▶ _Data to process_
..........

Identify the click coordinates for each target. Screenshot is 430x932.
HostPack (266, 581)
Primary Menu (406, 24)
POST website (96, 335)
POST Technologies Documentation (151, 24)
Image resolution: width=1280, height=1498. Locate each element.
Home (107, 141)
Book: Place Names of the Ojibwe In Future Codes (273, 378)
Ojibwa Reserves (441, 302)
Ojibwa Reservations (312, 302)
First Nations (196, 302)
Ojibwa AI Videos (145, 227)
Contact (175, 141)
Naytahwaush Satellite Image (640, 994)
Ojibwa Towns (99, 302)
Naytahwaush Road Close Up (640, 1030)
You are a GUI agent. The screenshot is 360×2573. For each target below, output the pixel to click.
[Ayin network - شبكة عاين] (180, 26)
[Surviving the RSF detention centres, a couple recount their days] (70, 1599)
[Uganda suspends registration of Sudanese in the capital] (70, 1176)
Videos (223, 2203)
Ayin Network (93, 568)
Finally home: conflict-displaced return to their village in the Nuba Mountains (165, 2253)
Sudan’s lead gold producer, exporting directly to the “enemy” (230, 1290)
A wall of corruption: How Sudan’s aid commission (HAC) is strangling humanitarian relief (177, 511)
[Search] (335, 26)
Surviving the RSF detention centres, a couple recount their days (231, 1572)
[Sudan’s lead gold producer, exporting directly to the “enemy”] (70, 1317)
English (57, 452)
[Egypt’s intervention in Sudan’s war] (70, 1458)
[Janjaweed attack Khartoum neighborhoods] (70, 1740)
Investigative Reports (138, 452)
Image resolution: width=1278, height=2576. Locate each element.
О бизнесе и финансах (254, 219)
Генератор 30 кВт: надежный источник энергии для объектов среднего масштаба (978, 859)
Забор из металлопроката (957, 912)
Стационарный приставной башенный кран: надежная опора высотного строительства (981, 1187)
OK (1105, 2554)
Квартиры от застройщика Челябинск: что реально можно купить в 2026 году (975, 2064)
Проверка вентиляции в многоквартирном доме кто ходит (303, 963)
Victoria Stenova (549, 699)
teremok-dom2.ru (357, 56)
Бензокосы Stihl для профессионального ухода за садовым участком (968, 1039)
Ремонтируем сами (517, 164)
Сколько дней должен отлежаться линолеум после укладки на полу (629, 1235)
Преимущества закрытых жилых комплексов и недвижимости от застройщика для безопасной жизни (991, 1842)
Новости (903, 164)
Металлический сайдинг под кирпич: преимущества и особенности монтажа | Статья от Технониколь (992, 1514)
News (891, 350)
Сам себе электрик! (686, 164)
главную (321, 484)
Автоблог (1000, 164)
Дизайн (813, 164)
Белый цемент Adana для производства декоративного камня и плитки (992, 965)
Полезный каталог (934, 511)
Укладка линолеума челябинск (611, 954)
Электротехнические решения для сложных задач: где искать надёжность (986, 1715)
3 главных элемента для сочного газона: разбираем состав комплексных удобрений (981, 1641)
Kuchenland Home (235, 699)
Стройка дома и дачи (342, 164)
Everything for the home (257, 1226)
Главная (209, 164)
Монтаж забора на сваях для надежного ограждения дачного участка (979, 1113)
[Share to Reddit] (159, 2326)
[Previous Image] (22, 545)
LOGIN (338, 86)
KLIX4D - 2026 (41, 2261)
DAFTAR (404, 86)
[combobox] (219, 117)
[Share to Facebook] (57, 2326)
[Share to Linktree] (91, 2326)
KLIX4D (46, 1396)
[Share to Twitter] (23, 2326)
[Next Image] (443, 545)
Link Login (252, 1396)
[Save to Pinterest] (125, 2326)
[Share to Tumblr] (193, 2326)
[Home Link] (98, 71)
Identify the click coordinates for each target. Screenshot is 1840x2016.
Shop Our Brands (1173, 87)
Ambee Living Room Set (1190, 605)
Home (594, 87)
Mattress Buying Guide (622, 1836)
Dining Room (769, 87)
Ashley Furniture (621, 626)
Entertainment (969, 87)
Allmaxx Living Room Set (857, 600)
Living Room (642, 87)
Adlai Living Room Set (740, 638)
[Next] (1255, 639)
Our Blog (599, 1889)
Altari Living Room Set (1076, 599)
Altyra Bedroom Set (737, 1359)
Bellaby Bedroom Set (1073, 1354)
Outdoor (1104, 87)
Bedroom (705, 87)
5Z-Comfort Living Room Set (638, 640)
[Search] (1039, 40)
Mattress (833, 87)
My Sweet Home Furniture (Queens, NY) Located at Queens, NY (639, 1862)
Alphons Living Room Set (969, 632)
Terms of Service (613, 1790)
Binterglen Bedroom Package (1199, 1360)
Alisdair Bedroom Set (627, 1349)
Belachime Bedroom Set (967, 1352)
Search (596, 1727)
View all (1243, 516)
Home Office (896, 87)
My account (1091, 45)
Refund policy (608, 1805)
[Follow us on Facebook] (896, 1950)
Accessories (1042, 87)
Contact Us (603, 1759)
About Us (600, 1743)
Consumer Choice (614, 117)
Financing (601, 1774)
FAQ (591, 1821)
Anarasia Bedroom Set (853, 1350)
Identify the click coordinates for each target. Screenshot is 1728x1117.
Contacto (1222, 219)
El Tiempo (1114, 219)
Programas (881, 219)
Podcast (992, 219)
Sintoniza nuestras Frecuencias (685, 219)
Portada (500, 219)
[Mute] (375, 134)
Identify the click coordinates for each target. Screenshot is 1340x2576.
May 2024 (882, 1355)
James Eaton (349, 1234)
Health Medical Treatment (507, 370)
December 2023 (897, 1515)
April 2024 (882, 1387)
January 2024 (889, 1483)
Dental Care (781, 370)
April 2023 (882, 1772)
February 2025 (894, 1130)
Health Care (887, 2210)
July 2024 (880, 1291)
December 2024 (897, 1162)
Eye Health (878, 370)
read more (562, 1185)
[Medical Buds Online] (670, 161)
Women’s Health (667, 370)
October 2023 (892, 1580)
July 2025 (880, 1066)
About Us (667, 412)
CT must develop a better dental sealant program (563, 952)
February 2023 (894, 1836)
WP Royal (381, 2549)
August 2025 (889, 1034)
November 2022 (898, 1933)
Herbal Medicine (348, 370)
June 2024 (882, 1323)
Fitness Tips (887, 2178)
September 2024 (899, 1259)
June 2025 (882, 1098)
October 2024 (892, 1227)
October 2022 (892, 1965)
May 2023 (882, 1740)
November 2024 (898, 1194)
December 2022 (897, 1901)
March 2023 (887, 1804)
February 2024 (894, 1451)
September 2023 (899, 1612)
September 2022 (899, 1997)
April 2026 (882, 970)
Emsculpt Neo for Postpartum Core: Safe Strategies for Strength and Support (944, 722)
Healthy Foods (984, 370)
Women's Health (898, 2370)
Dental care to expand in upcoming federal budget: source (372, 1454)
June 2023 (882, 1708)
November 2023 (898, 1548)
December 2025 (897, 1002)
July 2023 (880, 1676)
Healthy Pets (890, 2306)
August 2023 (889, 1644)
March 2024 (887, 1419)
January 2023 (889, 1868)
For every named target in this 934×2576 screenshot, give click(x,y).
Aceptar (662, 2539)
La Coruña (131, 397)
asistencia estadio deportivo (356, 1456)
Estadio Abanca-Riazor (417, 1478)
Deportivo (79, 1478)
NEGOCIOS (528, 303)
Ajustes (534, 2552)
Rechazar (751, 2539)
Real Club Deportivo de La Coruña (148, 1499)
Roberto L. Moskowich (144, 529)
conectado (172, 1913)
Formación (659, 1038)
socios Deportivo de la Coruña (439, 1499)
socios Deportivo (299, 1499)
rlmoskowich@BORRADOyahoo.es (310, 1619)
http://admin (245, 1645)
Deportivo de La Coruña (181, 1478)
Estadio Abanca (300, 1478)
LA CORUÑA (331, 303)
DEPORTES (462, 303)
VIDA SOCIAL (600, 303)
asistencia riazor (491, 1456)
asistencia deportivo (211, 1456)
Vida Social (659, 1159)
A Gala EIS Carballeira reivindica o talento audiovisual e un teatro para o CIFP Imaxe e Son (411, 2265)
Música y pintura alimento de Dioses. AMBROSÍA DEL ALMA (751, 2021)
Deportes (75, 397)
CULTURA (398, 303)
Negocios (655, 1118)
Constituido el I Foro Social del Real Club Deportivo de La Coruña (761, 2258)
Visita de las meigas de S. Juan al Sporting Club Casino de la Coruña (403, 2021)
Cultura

..........

Sift through the material above and copy the lines that contain the word "Surviving".

▶ _Solution below_
[Surviving the RSF detention centres, a couple recount their days] (70, 1599)
Surviving the RSF detention centres, a couple recount their days (231, 1572)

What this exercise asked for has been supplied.